Radiation damage to healthy tissue begins immediately after radiation exposure but clinical and histological features may not be apparent for weeks, months, or years after treatment. In head and neck cancer patients, radiotherapy has been shown to affect not only skin, but also mucosa, subcutaneous tissues, bone, and salivary glands.23 Skin and oral mucosal reactions are not uncommon but because the extent of the damage is related to the radiation regimen implemented, as well as genetic and personal factors, they are not easily predictable.24 A prospective, descriptive, correlational study with repeated measures25 of 126 women undergoing radiotherapy for breast cancer noted that predictive factors for developing severe skin reactions included smoking, poor lymphatic drainage, weight and/or large breast size, and a history of breast cancer; however, as age increased, the risk of severe skin reaction decreased.
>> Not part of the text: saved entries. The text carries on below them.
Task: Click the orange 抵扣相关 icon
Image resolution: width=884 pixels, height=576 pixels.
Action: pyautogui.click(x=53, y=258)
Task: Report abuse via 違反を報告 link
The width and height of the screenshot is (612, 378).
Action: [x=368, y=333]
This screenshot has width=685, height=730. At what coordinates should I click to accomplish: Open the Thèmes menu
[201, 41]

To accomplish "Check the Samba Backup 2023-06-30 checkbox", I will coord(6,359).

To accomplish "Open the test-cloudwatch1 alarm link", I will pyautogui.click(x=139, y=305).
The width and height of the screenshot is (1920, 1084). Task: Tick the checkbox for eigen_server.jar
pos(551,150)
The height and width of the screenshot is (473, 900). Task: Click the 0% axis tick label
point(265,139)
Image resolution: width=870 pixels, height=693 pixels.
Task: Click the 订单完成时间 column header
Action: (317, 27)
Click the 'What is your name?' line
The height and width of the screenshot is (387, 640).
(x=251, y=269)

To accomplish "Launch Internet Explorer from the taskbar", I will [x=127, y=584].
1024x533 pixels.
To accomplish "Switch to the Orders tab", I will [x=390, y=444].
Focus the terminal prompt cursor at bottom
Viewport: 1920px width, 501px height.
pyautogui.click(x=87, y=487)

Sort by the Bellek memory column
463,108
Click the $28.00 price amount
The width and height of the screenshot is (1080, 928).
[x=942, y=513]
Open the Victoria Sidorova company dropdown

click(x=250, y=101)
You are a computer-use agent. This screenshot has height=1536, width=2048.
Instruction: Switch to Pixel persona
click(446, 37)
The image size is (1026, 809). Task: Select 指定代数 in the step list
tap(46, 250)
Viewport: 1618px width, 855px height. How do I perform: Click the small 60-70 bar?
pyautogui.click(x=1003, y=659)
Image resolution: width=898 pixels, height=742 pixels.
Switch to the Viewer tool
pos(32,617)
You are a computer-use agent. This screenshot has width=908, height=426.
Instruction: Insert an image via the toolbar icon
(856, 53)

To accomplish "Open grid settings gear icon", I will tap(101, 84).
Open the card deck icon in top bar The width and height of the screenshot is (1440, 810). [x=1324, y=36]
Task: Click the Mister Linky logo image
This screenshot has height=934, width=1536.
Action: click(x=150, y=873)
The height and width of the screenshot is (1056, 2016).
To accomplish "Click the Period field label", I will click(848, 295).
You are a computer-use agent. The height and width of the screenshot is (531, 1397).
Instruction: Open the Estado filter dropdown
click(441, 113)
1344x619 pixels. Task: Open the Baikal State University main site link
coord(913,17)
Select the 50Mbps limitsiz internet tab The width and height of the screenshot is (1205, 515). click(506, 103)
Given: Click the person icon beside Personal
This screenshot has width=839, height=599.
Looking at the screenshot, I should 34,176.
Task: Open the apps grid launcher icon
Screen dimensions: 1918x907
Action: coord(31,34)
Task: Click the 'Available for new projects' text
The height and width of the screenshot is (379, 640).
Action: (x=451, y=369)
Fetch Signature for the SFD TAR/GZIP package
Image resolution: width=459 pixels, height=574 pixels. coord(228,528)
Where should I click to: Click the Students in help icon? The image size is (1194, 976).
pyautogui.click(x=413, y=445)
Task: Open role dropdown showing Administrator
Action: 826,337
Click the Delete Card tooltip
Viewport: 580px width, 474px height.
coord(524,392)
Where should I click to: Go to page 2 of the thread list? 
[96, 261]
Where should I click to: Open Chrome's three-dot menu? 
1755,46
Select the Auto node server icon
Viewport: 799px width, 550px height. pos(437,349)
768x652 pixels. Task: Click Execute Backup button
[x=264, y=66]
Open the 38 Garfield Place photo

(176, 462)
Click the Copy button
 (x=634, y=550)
The importance of choosing suitable dressings and topical treatments for wounds in patients undergoing radiation therapy is recognized, despite the absence of empirical evidence.12 Currently, the chronic irradiated wound is cared for in a manner similar to other chronic wounds because the exact microenvironment of the irradiated wound remains undefined.26 According to a review,26 adequate debridement followed by a use of a dressing that promotes granulation tissue formation have been recommended; adhesive dressings are avoided to prevent epithelial injury.